> **DOCUMENT SEGMENT**

Here is a full sample on the off chance that someone wants to mess around with this:

#include <CoreGraphics/CGDisplayStream.h>
#include <stdio.h>
#include <stdlib.h>
#include <unistd.h>

extern int SLSMainConnectionID(void);
extern CGDisplayStreamRef SLSHWCaptureStreamCreateWithWindow(int cid, uint32_t wid, CFDictionaryRef options, dispatch_queue_t queue, CGDisplayStreamFrameAvailableHandler handler);
extern CGError SLDisplayStreamStart(CGDisplayStreamRef stream);

extern CFArrayRef SLSCopyWindowsWithOptionsAndTags(int cid, uint32_t owner, CFArrayRef spaces, uint32_t options, uint64_t *set_tags, uint64_t *clear_tags);
extern CGError SLPSGetFrontProcess(ProcessSerialNumber *psn);
extern CGError SLSGetConnectionIDForPSN(int cid, ProcessSerialNumber *psn, int *process_cid);
extern uint64_t SLSGetActiveSpace(int cid);

uint32_t *front_process_window_list_for_active_space(int *count)
{
    ProcessSerialNumber front_psn;
    int front_cid;

    int cid = SLSMainConnectionID();
    uint64_t sid = SLSGetActiveSpace(cid);

    SLPSGetFrontProcess(&front_psn);
    SLSGetConnectionIDForPSN(cid, &front_psn, &front_cid);

    uint32_t *window_list = NULL;
    uint64_t set_tags = 0;
    uint64_t clear_tags = 0;

    CFNumberRef space_id_ref = CFNumberCreate(NULL, kCFNumberSInt32Type, &sid);
    CFArrayRef space_list_ref = CFArrayCreate(NULL, (void *)&space_id_ref, 1, NULL);
    CFArrayRef window_list_ref = SLSCopyWindowsWithOptionsAndTags(cid, front_cid, space_list_ref, 0x2, &set_tags, &clear_tags);
    if (!window_list_ref) goto err;

    *count = CFArrayGetCount(window_list_ref);
    if (!*count) goto out;

    window_list = malloc(*count * sizeof(uint32_t));

    for (int i = 0; i < *count; ++i) {
        CFNumberRef id_ref = CFArrayGetValueAtIndex(window_list_ref, i);
        CFNumberGetValue(id_ref, CFNumberGetType(id_ref), window_list + i);
    }

out:
    CFRelease(window_list_ref);
err:
    CFRelease(space_list_ref);
    CFRelease(space_id_ref);
    return window_list;
}

void run_sl_stream(void)

> **WORK TO BE COMPLETED**
Rework the stretch of the window-capture sample from "for (int i = 0;" through "void run_sl_stream(void)", changing "out" to "done".

> **ENTRIES**
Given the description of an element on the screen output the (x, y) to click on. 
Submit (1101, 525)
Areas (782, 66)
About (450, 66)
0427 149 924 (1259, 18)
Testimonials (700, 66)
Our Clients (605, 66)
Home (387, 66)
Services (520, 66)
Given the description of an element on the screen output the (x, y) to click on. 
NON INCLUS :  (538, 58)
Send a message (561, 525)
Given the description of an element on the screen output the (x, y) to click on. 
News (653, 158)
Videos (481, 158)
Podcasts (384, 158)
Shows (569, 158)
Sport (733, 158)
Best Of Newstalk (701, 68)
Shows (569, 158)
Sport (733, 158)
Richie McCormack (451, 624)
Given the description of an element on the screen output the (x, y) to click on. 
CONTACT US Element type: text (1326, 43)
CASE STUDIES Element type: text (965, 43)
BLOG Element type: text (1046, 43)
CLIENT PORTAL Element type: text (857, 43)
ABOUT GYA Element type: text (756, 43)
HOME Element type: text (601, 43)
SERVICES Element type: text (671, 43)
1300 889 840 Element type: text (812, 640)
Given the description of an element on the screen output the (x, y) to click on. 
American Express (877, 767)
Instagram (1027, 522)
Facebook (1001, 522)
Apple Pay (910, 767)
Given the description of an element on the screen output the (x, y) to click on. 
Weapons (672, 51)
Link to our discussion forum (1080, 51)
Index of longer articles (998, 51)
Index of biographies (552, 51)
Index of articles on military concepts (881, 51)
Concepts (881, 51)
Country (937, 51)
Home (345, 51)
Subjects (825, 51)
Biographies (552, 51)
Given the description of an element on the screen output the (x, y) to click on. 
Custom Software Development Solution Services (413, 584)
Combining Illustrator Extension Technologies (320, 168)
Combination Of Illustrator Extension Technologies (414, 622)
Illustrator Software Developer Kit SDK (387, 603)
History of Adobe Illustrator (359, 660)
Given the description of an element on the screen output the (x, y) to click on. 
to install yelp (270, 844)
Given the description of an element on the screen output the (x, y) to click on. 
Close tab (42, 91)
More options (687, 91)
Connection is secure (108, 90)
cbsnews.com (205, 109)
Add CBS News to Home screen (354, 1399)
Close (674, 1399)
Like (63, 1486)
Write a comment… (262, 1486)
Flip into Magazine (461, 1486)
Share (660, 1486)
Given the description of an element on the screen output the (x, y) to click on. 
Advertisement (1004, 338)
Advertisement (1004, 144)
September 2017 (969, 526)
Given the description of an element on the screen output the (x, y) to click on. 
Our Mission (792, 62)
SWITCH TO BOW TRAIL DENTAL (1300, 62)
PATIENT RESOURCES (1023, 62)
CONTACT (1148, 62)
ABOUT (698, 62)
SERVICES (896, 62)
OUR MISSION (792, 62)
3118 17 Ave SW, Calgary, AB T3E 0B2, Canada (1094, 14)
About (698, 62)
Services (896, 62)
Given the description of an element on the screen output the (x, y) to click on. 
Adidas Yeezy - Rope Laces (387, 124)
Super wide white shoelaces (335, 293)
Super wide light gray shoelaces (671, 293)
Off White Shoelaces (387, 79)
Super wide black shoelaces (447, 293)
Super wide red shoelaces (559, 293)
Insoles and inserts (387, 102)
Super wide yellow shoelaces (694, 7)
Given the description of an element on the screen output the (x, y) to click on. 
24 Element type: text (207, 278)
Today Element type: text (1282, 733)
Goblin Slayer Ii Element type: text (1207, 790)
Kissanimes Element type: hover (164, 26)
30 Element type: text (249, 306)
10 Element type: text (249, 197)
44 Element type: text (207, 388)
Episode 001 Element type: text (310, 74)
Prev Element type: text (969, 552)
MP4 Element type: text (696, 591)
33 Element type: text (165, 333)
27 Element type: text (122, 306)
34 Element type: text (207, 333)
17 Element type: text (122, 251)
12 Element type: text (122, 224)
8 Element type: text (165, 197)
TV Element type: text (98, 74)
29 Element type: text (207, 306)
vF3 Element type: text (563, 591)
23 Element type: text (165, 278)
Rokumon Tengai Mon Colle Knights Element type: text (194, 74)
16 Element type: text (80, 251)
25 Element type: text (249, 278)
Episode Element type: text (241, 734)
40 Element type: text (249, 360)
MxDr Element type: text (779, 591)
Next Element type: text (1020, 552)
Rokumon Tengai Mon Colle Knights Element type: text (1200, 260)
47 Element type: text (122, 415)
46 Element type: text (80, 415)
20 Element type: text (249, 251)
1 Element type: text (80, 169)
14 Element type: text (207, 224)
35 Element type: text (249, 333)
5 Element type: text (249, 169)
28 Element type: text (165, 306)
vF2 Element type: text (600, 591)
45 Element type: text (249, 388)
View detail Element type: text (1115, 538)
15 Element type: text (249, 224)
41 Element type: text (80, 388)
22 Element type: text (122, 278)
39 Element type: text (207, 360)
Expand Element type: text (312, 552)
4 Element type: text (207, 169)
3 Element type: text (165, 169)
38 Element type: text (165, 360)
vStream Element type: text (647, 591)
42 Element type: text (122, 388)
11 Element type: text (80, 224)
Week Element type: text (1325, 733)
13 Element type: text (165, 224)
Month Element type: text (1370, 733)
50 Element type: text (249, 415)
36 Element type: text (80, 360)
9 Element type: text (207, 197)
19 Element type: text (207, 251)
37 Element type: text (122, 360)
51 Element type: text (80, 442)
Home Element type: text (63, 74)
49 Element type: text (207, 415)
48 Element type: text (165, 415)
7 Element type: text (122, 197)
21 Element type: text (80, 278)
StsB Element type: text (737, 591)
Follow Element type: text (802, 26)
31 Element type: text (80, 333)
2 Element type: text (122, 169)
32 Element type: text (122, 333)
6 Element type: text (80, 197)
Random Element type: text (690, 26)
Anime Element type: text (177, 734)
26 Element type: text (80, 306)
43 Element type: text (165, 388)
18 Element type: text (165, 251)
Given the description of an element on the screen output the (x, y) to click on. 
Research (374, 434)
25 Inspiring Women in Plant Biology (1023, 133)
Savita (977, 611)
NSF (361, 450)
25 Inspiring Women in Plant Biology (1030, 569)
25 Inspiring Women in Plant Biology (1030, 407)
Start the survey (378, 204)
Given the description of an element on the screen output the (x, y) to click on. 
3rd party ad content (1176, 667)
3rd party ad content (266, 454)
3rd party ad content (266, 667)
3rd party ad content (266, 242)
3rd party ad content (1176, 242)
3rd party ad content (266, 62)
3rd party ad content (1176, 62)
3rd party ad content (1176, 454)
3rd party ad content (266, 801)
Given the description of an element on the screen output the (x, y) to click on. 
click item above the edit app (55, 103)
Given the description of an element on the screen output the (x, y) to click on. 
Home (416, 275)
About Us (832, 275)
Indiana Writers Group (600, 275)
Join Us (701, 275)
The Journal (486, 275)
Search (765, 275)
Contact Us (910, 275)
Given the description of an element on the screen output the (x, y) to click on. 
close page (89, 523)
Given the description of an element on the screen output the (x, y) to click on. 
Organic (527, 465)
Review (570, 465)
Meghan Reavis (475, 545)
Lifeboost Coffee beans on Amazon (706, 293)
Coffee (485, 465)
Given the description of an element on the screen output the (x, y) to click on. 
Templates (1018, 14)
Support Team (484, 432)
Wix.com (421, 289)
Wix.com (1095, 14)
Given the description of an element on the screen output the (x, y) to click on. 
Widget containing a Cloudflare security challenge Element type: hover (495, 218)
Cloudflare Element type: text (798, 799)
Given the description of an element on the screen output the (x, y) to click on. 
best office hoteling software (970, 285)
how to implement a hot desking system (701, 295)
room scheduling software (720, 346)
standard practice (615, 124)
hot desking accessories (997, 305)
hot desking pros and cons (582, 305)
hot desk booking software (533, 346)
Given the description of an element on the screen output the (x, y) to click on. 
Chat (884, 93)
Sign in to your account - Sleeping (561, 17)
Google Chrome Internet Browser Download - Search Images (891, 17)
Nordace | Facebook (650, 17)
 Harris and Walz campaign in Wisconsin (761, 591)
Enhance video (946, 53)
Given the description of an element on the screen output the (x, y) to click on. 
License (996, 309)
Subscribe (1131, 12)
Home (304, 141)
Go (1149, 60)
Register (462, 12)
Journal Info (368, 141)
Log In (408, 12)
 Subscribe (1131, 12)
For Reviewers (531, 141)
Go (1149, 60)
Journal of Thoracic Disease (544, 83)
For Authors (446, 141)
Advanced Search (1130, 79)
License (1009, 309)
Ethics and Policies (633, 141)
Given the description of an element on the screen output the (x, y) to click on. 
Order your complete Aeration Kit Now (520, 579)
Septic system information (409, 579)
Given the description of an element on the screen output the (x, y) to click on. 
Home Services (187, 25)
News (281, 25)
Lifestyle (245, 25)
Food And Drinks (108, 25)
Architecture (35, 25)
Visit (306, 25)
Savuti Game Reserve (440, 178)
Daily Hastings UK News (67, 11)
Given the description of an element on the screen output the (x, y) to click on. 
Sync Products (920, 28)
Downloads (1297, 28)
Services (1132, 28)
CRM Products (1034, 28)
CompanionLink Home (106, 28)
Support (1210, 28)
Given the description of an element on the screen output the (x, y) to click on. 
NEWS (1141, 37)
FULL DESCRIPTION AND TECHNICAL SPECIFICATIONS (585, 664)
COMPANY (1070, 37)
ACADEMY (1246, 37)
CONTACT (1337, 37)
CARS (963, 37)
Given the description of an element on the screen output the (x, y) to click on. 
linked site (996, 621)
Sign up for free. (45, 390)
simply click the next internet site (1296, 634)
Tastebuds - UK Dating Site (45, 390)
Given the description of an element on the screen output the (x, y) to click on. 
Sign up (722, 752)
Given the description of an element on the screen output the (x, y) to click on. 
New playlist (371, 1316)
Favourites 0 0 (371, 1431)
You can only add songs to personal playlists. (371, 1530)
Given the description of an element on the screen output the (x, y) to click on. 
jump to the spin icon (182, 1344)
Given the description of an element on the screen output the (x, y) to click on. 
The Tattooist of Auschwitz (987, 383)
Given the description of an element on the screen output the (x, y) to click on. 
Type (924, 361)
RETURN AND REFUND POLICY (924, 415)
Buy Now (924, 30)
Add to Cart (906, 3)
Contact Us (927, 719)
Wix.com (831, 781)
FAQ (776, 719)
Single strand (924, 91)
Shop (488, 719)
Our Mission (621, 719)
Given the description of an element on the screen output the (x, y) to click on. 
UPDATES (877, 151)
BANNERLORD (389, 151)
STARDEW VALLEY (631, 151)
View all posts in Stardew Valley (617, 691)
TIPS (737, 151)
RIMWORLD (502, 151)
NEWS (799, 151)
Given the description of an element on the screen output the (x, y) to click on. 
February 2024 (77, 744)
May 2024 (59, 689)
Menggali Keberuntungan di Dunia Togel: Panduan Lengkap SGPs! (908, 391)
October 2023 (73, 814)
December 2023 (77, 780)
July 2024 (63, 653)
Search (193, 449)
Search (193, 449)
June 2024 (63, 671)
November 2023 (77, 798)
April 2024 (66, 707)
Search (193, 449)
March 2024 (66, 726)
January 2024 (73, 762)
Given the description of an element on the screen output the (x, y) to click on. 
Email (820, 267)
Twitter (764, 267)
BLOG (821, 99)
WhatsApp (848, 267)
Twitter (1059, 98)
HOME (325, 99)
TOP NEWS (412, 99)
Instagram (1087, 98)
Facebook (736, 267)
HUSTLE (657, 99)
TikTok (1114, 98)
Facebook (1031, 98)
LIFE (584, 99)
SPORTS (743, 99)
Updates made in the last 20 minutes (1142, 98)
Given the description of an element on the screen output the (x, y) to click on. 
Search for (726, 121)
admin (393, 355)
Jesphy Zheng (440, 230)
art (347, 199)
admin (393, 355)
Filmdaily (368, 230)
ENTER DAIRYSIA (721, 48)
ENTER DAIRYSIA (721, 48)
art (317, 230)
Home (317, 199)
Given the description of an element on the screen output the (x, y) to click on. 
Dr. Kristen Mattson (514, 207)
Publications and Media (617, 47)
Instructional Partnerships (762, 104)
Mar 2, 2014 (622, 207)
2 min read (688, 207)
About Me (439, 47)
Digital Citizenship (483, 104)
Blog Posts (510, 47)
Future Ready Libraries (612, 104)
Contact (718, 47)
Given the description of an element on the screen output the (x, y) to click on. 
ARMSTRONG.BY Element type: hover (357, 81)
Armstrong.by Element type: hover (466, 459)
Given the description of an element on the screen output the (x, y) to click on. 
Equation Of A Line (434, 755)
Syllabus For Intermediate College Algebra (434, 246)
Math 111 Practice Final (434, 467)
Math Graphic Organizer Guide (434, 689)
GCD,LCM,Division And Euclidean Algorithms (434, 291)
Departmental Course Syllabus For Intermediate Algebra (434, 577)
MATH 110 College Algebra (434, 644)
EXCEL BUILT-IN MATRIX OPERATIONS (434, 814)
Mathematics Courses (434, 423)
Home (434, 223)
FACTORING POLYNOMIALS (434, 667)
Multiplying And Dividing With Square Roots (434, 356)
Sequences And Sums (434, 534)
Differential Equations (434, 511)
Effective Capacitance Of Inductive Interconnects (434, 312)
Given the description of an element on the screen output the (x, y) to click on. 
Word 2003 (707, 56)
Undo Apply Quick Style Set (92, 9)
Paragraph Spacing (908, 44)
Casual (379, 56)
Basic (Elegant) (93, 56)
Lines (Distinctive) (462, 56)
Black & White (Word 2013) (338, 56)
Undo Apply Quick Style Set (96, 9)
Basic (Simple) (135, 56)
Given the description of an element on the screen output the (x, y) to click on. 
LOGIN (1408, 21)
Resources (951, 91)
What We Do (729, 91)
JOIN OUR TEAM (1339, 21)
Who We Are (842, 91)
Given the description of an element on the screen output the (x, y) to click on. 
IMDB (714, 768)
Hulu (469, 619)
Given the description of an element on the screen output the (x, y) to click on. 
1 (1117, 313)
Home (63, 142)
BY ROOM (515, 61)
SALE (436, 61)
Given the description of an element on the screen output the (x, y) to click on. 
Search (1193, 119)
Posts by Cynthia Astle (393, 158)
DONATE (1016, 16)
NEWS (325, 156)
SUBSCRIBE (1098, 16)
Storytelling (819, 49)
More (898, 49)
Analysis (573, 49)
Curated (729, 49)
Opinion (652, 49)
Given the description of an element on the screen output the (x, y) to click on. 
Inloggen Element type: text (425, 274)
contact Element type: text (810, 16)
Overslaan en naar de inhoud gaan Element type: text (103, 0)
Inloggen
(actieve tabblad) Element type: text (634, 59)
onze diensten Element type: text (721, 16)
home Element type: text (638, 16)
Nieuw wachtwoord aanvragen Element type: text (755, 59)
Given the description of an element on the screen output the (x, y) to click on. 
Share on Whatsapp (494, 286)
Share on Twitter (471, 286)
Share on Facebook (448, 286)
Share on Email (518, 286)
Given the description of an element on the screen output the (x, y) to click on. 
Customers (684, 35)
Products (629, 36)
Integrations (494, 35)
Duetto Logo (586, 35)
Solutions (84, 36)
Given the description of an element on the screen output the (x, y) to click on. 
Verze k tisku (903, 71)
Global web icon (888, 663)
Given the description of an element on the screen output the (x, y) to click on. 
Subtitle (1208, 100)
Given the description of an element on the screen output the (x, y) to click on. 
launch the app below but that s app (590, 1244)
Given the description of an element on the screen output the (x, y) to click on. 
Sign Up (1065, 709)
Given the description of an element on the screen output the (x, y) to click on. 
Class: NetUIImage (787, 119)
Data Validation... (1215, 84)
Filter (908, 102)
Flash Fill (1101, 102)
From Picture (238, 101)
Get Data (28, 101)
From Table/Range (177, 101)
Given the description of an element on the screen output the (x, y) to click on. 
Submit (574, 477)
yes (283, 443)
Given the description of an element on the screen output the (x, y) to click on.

> **SOLUTION BELOW**
for (int i = 0; i < *count; ++i) {
        CFNumberRef id_ref = CFArrayGetValueAtIndex(window_list_ref, i);
        CFNumberGetValue(id_ref, CFNumberGetType(id_ref), window_list + i);
    }

done:
    CFRelease(window_list_ref);
err:
    CFRelease(space_list_ref);
    CFRelease(space_id_ref);
    return window_list;
}

void run_sl_stream(void)